Coffee is a big part of life in Bali. Wherever you go, there are signs advertising coffee tours and kopi luwak, a locally produced coffee made with partially digested coffee cherries. I used to think it was all a bit of a gimmick, but after staying in Bali for awhile, curiosity got the better of me. I decided to explore one of these coffee plantations.
Crucial to Balinese coffee plantations is the luwak. Also known as a palm civet, the nocturnal, cat-like animal eats only the best, ripest coffee berries. It can't digest the actual coffee beans (the "stone" of the coffee berry), so poos them out, leaving the finest edit of beans.
By doing this, the civet replaces the process of having to pick coffee beans directly from the tree, skin, and ferment them. Coffee produced with these partially digested cherries is also supposed to taste less bitter, thanks to the enzymes in the civet's stomach.
For this reason "civet coffee" sells for up to $50 a cup around the world. But thanks to a sudden rise in demand for the product a few years ago, unscrupulous farmers began trapping wild civets and caging them, force-feeding them berries in order to secure a constant supply of beans.
Happily, Eddie Sudana isn't one of them. Owner of Satu Satu cafe in Canggu, his coffee is sourced from his parent's six-acre plantation in Plaga. The small village is an hour and a half north of Canggu and is where Sudana grew up. It is an ideal location for coffee production, thanks to the climate and volcanic soil.
Sudana and I arrive at the plantation one Sunday morning, and are met by his mother, who disappears and quickly returns with hot cups of their Arabica coffee, and a plate of bananas.

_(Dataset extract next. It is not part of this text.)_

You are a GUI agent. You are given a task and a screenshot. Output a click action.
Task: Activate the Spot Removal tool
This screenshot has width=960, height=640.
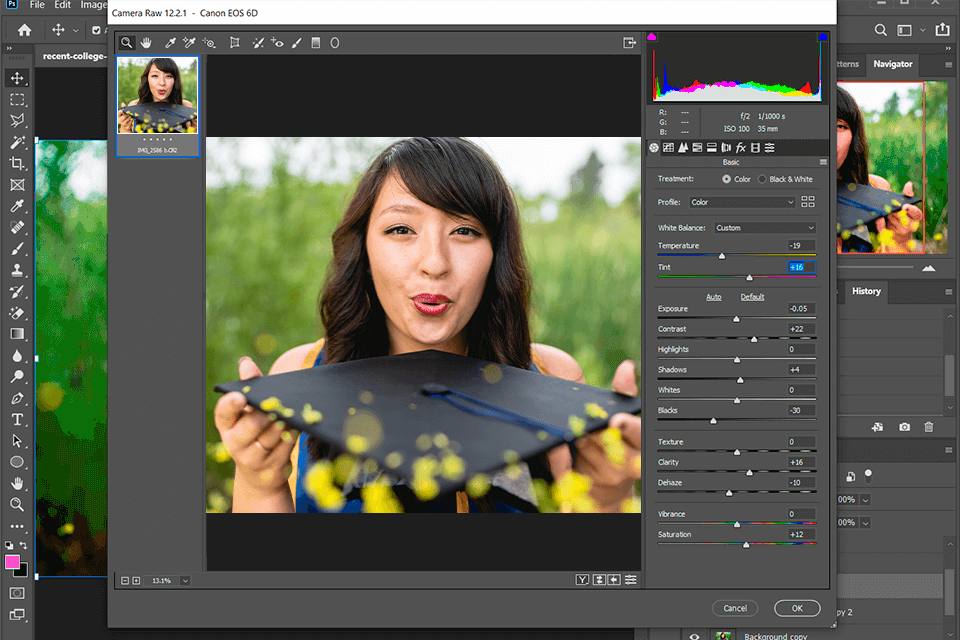pos(259,42)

The Sudanas have had the plantation for 30 years, and pride themselves on producing cage-free, wild kopi luwak.
"It's cheating," Sudana says, when I ask what he thinks of caged kopi luwak. "I tell my parents, 'Don't do it from the cage.'"
His parents and their staff gather the luwak poo early in the morning and wash it, before leaving it out on large trays in the sun to dry for up to two weeks. (Happily, it doesn't have a bad smell). Once dried, Sudana sends his beans to be roasted in nearby Denpasar.
Harvest season for luwak coffee is from June to September and the average yield is 13 tonnes. The family sell their beans to three local cafes (including Sudana's), as well as to a coffee supplier in Dubai via their website.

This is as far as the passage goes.